Nel complesso, ottobre ha visto l’uscita di 73 nuovi lungometraggi, di cui 13 americani e 37 francesi, in linea con lo stesso periodo del 2024 (75 titoli). Le quote di mercato sui primi dieci mesi dell’anno mostrano un ribilanciamento: il cinema francese sale al 37,9%, contro il 35,2% di settembre, mentre i film americani scendono al 29,9% e gli altri titoli, tra europei e asiatici, rappresentano il 32,2%.

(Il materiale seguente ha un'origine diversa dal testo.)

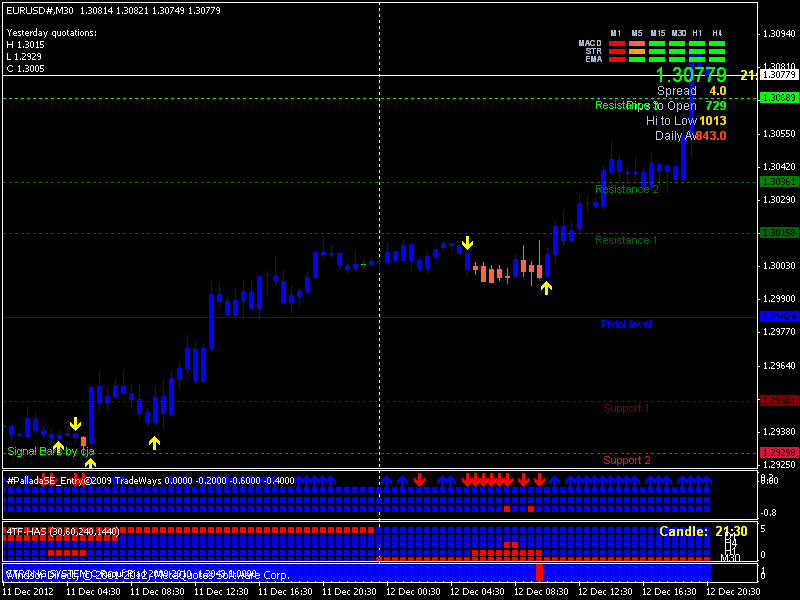Select the MACD M1 red signal bar
The image size is (800, 600).
point(617,44)
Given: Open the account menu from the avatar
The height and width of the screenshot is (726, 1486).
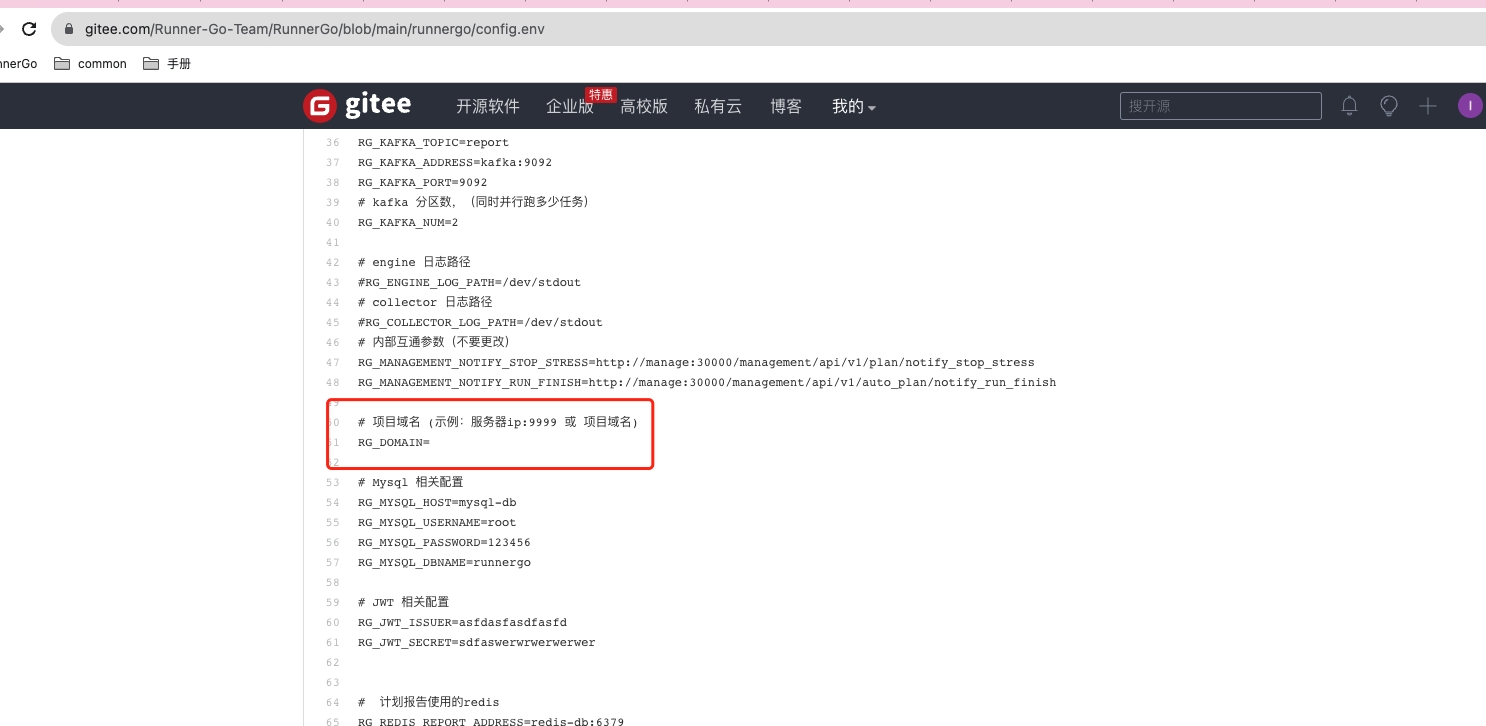Looking at the screenshot, I should pos(1470,105).
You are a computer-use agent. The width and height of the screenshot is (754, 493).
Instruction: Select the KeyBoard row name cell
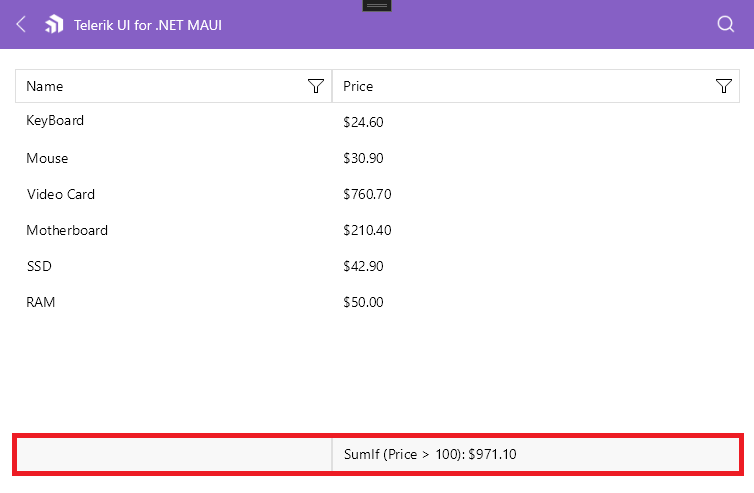pyautogui.click(x=55, y=121)
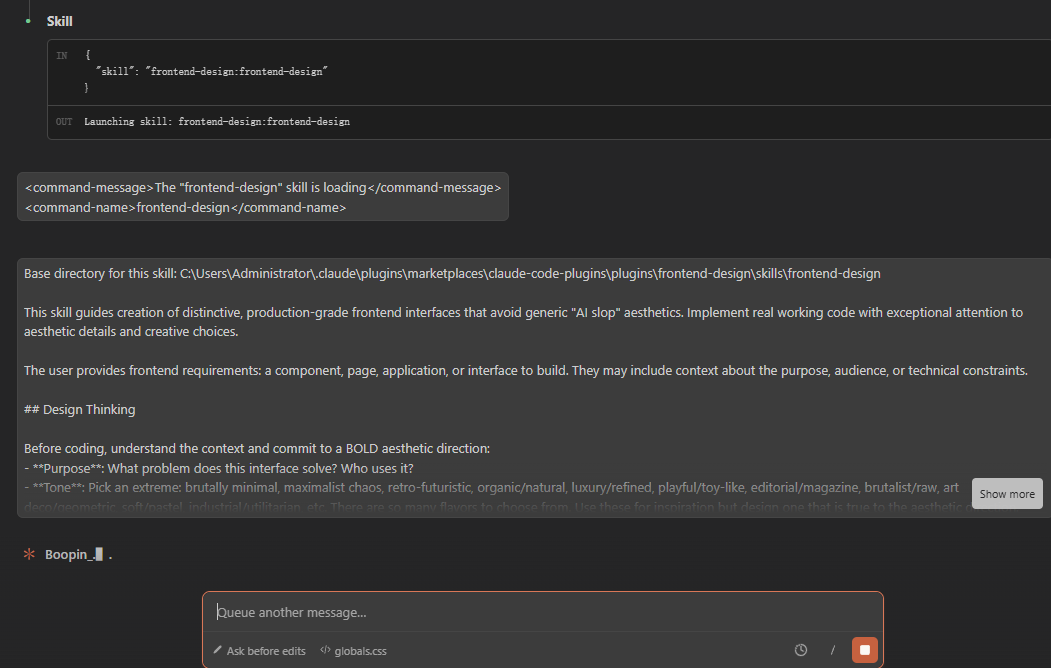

Nonostante il calo complessivo, il mercato mantiene un andamento più stabile rispetto al 2022 (+2,1% sui primi dieci mesi) e resta in attesa di una ripartenza nella parte finale dell’anno. Novembre potrebbe offrire un’occasione di rilancio con un listino particolarmente forte: in arrivo Predator: Badlands, Wicked – Parte 2, Insaisissables 3 e Zootopia 2, oltre a una serie di titoli francesi attesi come T’as pas changé, La Bonne Étoile e Jean Valjean. Se la programmazione manterrà una presenza regolare di film di richiamo, l’ultimo bimestre potrebbe limitare ulteriormente il distacco da un 2024 che, a oggi, resta superiore di circa il 15%.